(Records contained in a dataset)
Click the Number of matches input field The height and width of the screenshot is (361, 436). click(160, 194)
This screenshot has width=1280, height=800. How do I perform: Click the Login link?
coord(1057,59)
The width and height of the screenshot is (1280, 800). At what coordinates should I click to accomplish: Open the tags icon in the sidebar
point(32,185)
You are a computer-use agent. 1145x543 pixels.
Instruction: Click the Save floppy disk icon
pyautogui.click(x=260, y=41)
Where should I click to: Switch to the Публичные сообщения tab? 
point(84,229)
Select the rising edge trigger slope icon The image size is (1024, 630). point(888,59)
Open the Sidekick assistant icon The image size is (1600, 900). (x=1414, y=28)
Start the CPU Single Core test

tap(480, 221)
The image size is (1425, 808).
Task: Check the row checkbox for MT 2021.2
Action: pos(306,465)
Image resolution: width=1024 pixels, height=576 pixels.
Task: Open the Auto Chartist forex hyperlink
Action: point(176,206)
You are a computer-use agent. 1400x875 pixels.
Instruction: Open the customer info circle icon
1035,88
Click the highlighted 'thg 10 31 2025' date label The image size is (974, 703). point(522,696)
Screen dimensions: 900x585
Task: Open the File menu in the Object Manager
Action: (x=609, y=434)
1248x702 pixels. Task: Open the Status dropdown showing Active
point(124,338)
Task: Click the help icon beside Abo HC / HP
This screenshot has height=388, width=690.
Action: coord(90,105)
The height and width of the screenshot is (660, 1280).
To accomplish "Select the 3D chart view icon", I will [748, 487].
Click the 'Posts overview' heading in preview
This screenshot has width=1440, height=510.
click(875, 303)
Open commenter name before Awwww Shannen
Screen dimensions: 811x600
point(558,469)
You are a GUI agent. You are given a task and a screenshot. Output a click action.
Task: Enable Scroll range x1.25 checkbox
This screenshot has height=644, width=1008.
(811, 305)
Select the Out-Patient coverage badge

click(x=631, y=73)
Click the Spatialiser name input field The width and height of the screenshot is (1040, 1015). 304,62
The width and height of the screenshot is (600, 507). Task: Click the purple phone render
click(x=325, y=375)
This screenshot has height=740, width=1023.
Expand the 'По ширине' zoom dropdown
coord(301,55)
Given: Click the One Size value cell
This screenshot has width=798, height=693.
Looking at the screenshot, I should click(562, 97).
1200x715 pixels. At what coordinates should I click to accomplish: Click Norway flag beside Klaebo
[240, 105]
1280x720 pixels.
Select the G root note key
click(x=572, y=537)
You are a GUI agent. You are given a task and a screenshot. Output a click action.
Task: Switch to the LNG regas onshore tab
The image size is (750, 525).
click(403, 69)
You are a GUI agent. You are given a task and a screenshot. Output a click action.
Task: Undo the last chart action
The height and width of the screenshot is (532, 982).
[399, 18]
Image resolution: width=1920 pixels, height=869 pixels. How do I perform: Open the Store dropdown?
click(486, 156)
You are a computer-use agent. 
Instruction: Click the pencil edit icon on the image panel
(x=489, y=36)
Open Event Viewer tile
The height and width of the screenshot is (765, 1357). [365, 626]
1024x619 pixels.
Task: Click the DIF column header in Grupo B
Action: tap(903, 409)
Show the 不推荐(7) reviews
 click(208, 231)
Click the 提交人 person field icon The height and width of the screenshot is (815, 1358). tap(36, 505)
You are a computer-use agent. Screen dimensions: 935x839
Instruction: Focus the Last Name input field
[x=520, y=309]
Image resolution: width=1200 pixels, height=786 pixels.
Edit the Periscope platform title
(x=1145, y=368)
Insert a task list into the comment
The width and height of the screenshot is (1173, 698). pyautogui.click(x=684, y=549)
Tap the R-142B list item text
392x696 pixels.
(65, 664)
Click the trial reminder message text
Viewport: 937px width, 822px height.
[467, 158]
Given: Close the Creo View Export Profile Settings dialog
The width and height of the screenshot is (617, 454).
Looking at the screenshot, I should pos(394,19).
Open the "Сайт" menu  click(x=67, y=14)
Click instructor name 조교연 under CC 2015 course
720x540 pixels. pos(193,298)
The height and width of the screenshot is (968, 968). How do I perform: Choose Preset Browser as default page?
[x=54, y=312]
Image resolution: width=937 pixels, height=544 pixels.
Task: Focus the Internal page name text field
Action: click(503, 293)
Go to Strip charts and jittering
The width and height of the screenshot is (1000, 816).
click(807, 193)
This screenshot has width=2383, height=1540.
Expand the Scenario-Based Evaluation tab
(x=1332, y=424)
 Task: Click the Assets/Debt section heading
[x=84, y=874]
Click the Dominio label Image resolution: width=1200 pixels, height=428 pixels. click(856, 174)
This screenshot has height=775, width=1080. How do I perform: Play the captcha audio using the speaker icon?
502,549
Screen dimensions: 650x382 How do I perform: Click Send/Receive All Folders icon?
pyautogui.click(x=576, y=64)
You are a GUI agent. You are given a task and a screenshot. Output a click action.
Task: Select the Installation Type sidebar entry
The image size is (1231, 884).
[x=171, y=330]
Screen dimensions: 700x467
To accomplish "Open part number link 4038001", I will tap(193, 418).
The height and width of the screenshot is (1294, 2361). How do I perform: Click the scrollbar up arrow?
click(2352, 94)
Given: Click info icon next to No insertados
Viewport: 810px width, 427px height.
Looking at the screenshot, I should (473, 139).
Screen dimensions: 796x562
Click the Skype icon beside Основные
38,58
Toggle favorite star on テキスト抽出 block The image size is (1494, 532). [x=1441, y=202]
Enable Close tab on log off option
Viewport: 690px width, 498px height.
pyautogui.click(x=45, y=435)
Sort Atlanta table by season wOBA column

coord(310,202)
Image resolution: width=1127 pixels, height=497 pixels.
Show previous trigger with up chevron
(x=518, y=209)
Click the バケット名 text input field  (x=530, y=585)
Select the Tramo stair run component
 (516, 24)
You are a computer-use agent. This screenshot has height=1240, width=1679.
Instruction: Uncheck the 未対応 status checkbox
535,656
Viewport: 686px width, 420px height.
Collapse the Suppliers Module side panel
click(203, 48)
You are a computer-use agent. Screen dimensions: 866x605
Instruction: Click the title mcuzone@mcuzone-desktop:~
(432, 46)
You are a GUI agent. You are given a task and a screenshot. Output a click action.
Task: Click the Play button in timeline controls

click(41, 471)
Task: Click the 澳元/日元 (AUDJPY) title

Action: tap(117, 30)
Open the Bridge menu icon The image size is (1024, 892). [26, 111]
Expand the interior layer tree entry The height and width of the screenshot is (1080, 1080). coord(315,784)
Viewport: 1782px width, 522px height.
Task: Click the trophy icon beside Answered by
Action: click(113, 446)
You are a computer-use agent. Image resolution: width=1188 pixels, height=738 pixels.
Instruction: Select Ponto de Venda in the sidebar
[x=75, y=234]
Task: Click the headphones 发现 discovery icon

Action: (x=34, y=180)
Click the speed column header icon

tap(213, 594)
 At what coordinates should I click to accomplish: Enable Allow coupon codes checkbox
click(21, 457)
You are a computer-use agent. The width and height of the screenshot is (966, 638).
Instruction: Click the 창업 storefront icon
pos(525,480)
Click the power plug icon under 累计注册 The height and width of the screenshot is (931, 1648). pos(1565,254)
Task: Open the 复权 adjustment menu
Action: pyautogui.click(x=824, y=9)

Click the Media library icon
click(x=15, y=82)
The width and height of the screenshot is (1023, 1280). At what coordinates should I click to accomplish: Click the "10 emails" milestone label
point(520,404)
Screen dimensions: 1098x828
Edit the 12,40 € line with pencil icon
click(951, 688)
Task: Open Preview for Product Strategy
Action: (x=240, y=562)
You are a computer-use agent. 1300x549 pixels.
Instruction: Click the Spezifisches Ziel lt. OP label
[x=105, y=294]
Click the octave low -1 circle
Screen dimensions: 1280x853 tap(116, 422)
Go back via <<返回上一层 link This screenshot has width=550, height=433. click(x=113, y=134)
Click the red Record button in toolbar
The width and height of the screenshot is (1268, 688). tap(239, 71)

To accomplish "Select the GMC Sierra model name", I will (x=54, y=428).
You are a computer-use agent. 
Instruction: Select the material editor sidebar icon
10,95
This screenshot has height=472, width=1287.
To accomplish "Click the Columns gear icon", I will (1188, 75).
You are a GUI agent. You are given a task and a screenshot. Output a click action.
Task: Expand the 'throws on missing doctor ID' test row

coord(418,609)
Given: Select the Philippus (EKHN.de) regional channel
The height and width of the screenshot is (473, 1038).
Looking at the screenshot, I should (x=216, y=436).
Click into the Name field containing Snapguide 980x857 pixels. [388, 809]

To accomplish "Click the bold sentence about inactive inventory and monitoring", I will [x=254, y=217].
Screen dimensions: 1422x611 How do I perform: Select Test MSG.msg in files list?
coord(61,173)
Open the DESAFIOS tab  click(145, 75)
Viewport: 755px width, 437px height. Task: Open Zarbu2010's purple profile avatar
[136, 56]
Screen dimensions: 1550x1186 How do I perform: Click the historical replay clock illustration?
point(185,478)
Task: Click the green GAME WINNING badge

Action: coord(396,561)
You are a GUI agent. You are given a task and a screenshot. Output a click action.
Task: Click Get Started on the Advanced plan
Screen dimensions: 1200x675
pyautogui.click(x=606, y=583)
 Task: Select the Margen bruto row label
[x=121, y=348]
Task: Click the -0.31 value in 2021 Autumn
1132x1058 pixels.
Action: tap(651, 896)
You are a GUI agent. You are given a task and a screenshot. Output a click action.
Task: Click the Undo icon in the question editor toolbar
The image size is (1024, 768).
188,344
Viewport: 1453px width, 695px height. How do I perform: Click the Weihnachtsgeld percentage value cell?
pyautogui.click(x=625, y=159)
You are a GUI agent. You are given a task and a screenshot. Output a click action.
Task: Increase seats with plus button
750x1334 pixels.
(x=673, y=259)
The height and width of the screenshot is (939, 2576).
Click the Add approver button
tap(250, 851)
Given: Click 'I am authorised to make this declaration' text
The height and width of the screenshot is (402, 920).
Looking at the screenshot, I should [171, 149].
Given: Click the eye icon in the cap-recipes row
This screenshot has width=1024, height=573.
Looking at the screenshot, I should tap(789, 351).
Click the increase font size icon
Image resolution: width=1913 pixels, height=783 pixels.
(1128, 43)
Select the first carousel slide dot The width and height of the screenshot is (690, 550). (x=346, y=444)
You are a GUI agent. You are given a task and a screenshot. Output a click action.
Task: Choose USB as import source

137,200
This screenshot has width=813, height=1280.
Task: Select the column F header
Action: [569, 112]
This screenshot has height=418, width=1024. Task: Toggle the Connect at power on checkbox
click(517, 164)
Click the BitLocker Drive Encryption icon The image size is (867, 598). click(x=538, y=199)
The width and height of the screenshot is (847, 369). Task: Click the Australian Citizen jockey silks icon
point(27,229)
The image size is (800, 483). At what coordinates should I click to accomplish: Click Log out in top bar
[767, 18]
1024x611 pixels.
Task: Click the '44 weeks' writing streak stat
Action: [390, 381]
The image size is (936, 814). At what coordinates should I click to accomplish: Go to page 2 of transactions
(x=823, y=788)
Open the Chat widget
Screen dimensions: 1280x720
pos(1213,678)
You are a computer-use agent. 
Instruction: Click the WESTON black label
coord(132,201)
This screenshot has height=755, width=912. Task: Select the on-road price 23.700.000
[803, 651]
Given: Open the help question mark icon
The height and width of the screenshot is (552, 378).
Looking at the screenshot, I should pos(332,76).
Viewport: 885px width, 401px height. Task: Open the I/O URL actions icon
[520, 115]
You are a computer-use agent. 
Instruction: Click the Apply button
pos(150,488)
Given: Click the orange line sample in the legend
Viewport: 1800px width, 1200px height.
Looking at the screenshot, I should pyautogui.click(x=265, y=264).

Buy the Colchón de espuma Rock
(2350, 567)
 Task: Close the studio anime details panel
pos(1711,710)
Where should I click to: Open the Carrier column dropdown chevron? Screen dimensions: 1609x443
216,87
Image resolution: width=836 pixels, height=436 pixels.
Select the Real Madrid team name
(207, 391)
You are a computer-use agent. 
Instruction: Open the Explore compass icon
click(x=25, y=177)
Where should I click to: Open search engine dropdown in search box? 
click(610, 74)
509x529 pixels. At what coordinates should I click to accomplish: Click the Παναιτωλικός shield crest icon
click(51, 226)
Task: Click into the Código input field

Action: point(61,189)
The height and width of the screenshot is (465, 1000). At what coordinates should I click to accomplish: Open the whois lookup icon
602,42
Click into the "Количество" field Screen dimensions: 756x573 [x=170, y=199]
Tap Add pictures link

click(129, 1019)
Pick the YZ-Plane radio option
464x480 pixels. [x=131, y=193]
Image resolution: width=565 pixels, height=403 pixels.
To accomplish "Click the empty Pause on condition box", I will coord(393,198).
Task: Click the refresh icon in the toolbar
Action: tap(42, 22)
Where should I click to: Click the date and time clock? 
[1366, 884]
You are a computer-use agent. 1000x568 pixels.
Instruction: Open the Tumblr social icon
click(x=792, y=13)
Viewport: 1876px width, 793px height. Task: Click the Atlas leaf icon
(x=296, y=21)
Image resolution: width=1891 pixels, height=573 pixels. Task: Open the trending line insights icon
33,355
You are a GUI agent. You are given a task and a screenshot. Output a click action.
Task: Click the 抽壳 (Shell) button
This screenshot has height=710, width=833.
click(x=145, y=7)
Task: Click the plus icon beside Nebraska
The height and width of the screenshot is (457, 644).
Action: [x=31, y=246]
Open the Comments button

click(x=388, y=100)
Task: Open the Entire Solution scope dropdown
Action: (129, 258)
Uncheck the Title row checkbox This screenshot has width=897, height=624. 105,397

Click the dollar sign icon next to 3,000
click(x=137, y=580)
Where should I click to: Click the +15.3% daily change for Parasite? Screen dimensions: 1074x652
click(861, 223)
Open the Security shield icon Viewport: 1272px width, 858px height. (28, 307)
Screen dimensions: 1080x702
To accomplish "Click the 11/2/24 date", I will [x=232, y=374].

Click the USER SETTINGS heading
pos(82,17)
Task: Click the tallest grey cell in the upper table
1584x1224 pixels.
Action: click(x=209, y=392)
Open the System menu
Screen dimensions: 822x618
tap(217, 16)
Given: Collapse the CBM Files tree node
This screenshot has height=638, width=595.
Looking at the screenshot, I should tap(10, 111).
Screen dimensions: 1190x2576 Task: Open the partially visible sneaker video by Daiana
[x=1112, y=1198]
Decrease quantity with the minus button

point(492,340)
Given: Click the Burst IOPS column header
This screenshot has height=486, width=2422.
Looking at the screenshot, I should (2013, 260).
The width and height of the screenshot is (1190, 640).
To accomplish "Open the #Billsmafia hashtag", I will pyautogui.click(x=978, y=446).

## [ACTIVITY]
Return the lines above that include the string "question".

## [RESULT]
Task: Click the Undo icon in the question editor toolbar
Given: Open the help question mark icon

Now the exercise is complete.